**Problem**
For this exercise, return exactly the lines of the material below that begin at the one with "Instruction: Select invoice number 012345" and stop after the one with "Screen dimensions: 840x1411".

**Given records**
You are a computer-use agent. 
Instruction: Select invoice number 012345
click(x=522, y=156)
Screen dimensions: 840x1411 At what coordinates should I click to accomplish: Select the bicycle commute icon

--

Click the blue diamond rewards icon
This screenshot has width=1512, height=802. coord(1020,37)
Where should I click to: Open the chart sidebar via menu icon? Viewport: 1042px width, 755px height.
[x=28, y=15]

**Exercise solution**
Instruction: Select invoice number 012345
click(x=522, y=156)
Screen dimensions: 840x1411 At what coordinates should I click to accomplish: Select the bicycle commute icon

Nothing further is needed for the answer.